Les Juifs et la chanson III – Shoah et chanson 6

On évoque dans ce billet Casimir Oberfeld, compositeur juif polonais immigré en France dans l’entre-deux guerre. Il y devient un compositeur de chansons renommé. On lui doit par exemple Paris sera toujours Paris, Félicie aussi popularisée par Fernandel, ou encore C’est vrai !, peut-être la chanson la plus connue de Mistinguett.

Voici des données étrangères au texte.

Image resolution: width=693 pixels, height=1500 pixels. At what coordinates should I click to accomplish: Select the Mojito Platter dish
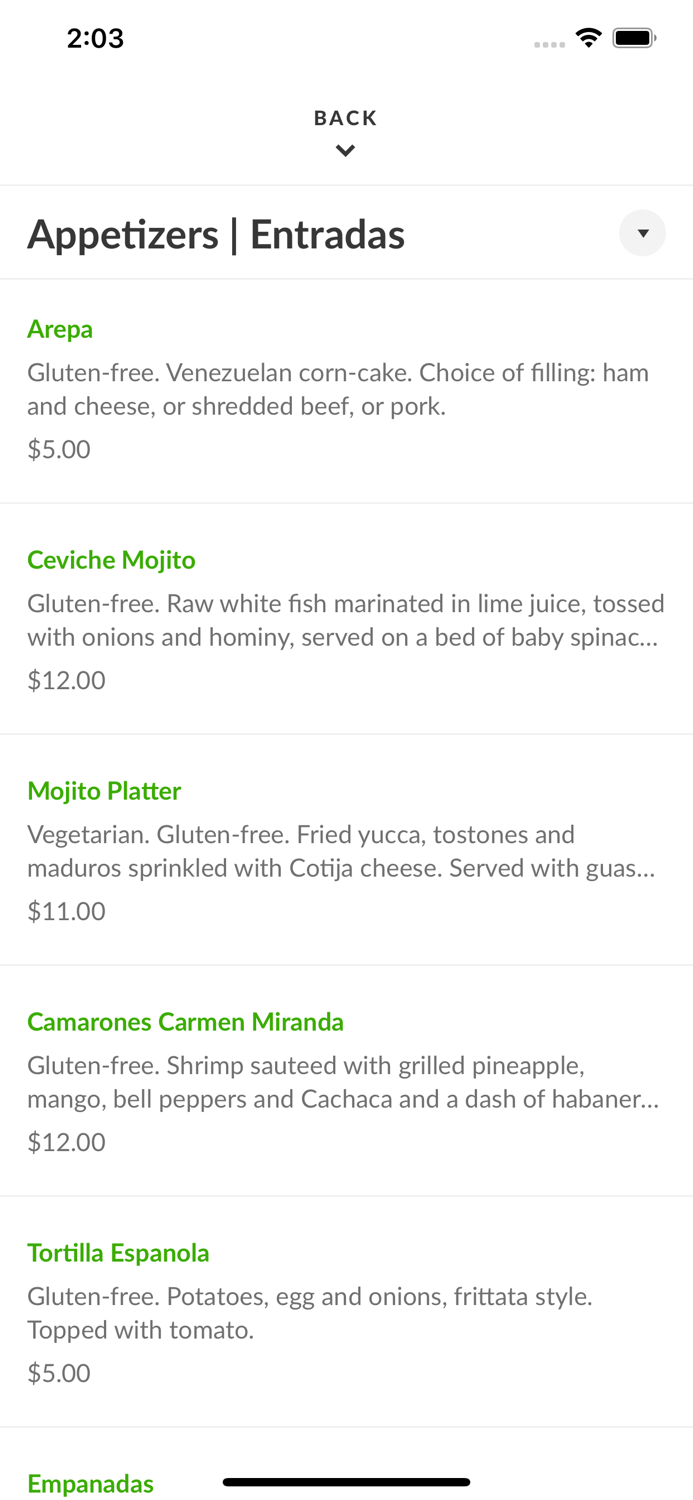coord(104,791)
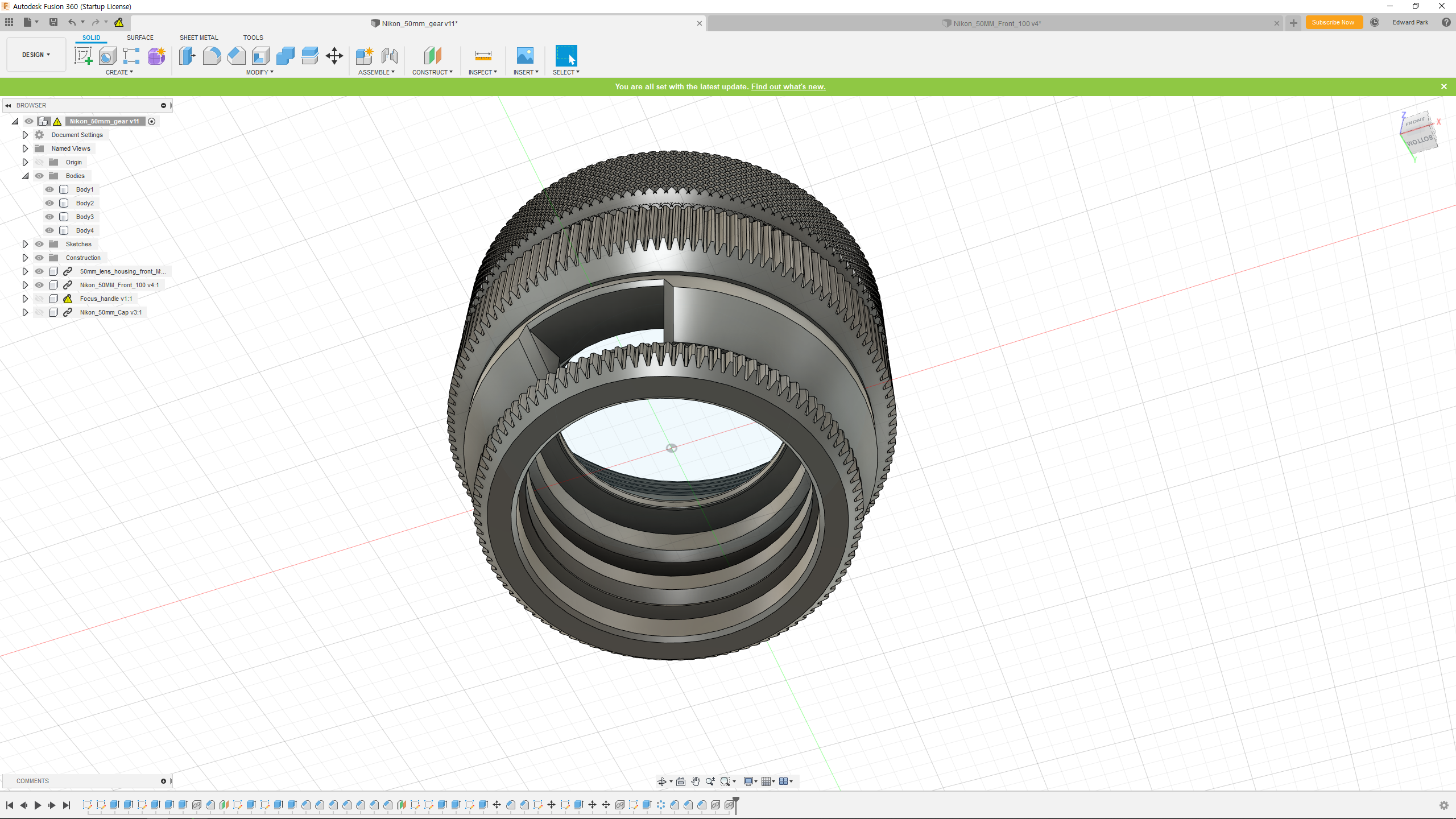Click the Move/Copy cross-arrows icon

(x=334, y=56)
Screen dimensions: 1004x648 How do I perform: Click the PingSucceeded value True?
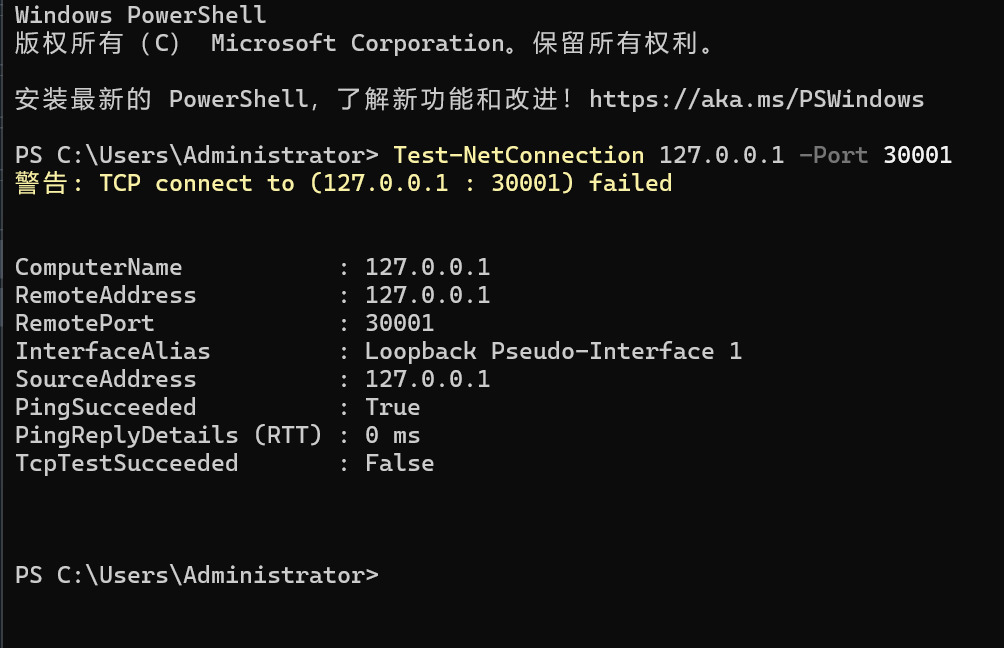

Casimir Oberfeld a été déporté à Auschwitz fin 1943. Il y a survécu comme musicien dans l’orchestre et est mort dans les marches qui ont suivi l’évacuation du camp par les Allemands en janvier 1945.

Il semblerait que la musique de l’hymne officieux de l’État français, Maréchal nous voilà, soit un plagiat de La Margoton du bataillon, chanson composée par Casimir Oberfeld pour une opérette. On a déjà vu dans un billet précédent que le slogan de l’état français « la terre elle ne ment pas » serait dû à Emmanuel Berl, juif alsacien. Maintenant c’est Maréchal nous voilà. Ce type de rapprochements ridicules ou tragiques est simplement le signe de l’intégration complète des juifs à la société française d’avant-guerre. L’absurdité de ces coïncidences, c’est en miroir l’absurdité de l’antisémitisme. Il y a de nombreux autres exemple et pour me restreindre à la chanson, j’en cite un dernier. Le chansonnier Montéhus, de son vrai nom Gaston Mardochée Brunswick, était un juif alsacien. On lui doit des chansons engagées comme La butte rouge ou Gloire au 17e. Il paraît qu’il était ami avec Lénine, mais aussi avec Pierre Laval, qui aurait tenté de le faire témoigner lors de son procès en 1945.

La Margoton du bataillon par Armand Bernard.

Je vous propose encore Maréchal, version parodique de Maréchal nous voilà, en 1983. Les paroles sont de Georges Coulonges et la musique est de Jean Ferrat (dont on reparle bientôt), qui s’inspire de l’original, ou de l’original de l’original peut-être. Interprétée par Juliette Gréco. Noter que la mère et la sœur de Juliette Gréco ont été déportées à Ravensbrück pour résistance en 1943. La jeune Juliette n’y a échappé qu’en raison de son âge (elle avait 15 ans), et a été jetée en prison. À la libération de Paris, presque un an avant celle de Ravensbrück, Juliette Gréco a été hébergée chez Hélène Duc près de Saint-Germain-des-Prés.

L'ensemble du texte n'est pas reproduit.